DATA FOR ANALYSIS:

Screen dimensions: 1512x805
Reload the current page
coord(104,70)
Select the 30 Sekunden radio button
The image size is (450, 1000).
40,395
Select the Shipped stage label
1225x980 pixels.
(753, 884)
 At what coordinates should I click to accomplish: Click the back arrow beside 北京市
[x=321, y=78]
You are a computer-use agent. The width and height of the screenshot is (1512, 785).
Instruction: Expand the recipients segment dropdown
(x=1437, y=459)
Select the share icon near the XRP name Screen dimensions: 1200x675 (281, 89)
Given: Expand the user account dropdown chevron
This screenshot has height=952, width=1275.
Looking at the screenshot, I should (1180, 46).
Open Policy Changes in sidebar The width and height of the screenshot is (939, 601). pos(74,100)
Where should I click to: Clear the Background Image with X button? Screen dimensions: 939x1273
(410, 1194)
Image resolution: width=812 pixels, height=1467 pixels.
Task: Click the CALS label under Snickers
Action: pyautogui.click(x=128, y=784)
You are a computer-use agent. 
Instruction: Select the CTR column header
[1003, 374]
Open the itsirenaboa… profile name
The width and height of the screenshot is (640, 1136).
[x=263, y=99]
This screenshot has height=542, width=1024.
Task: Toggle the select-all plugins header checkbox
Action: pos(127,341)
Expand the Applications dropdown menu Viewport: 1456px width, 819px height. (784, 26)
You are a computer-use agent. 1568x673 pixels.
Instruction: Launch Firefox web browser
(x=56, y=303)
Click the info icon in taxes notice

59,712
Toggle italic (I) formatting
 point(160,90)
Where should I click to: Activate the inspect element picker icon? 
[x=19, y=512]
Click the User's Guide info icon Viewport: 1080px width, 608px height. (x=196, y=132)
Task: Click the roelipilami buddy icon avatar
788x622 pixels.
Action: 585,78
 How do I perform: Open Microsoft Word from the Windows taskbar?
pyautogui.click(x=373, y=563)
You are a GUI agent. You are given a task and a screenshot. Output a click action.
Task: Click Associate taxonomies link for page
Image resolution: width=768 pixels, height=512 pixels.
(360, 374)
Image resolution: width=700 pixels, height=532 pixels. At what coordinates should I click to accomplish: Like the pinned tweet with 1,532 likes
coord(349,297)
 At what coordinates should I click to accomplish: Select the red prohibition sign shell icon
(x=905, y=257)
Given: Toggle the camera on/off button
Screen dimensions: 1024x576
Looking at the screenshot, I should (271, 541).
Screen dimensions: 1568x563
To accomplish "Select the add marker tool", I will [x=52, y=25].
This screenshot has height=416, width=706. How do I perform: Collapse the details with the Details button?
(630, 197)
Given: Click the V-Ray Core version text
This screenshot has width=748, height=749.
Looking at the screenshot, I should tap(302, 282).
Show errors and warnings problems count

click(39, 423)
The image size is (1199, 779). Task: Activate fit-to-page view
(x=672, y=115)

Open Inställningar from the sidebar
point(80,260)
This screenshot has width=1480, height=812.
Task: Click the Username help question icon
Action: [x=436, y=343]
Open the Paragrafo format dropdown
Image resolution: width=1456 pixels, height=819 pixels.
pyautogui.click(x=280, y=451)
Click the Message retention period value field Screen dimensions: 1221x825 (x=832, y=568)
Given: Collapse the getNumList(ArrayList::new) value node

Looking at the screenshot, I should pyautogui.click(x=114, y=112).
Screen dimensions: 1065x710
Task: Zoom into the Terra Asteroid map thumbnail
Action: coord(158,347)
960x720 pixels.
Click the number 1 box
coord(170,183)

DIRECTIONS FOR THIS TASK: Beginning at the line above with "Toggle italic (I) formatting" and finishing at the line with "Screen dimensions: 1568x563", return each line exactly and return nothing else.

SOLUTION TO THIS PROBLEM:
Toggle italic (I) formatting
 point(160,90)
Where should I click to: Activate the inspect element picker icon? 
[x=19, y=512]
Click the User's Guide info icon Viewport: 1080px width, 608px height. (x=196, y=132)
Task: Click the roelipilami buddy icon avatar
788x622 pixels.
Action: 585,78
 How do I perform: Open Microsoft Word from the Windows taskbar?
pyautogui.click(x=373, y=563)
You are a GUI agent. You are given a task and a screenshot. Output a click action.
Task: Click Associate taxonomies link for page
Image resolution: width=768 pixels, height=512 pixels.
(360, 374)
Image resolution: width=700 pixels, height=532 pixels. At what coordinates should I click to accomplish: Like the pinned tweet with 1,532 likes
coord(349,297)
 At what coordinates should I click to accomplish: Select the red prohibition sign shell icon
(x=905, y=257)
Given: Toggle the camera on/off button
Screen dimensions: 1024x576
Looking at the screenshot, I should (271, 541).
Screen dimensions: 1568x563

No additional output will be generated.